Yesterday I finished my zero bugs, so now I’m back on Shark. Until a couple of weeks ago I’d been implementing bytecodes one by one as they came up, but during some team meetings I had the idea to cause unimplemented bytecodes to abort only that particular compilation. Previously this would abort the entire VM, but now that I have a fair few of the most common ones implemented already this change would mean Shark was usable even in it’s unfinished state, both for general use and for a little bit of benchmarking. Getting day-to-day grind of implementing bytecodes out of the way means I now need to figure out some of the bigger design issues, however.

One that’s been lurking in the background since pretty much day one is the framewalker stuff. There are all kinds of different types of stack frames in HotSpot, but the relevant ones here are interpreted frames and native frames. Each method in the stack will have one or the other of these*, and it’s one of the cpu-specific code’s jobs to provide accessors into the ABI stack frames so that HotSpot can poke around in them. In the very first days of Shark I tried to make Shark frames appear as native frames, but doing that required all kinds of things I couldn’t provide: PCs and such like. I put in some pretty nasty hacks to make Shark frames look like interpreter frames and got on with the rest of it.

Fast forward a couple of months and this approach is showing the strain. I’m at a bit where the garbage collector is interrogating frames, and the GC needs a lot more than just a method pointer and a BCI. I’m faced with the decision of either trying to store everything into the Shark frames that the C++ interpreter stores (in which case I may as well make them identical, and do away with the distinction) or have another go at implementing Shark frames as native frames.

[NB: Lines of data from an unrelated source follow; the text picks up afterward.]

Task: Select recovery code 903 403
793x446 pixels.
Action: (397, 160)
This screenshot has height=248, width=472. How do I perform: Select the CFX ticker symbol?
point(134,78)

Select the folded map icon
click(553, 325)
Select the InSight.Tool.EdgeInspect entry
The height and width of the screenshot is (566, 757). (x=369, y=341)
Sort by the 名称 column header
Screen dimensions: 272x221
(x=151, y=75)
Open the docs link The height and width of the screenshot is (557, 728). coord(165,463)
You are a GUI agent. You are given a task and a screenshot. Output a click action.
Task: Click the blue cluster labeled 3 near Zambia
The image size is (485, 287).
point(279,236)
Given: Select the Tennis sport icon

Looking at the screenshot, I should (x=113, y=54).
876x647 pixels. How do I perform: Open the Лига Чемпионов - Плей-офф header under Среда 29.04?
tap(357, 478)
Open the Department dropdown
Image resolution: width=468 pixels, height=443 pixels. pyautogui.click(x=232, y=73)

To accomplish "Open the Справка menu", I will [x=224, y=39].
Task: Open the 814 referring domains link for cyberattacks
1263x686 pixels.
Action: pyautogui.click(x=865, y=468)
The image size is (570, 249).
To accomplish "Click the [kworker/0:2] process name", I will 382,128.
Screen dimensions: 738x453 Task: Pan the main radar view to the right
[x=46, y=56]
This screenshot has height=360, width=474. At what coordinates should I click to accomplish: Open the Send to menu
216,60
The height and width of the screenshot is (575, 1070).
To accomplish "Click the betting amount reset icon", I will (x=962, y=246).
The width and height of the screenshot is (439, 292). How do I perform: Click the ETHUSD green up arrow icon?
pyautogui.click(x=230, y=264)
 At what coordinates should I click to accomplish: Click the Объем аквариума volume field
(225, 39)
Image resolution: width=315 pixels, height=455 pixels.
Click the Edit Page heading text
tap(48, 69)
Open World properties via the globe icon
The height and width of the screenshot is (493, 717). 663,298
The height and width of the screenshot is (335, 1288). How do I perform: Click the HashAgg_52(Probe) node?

My gut feeling is to have another go with native frames. Making them interpreter frames is hacky enough, and trying to mimic the C++ interpreter perfectly feels too horrible to contemplate. What I may do first, however, is implement synchronization. It should be possible to handle it without having to resize frames, but it’s not obvious how to extract the number of monitors from the typeflow information so I’ve been avoiding thinking about it. Once I have that done, everything that Shark needs to store will be stored, and I can add the extra stuff to mimic HotSpot’s interpreter/native frames at my leisure.

* This is a simplification, but it’s certainly true of zero as it stands today.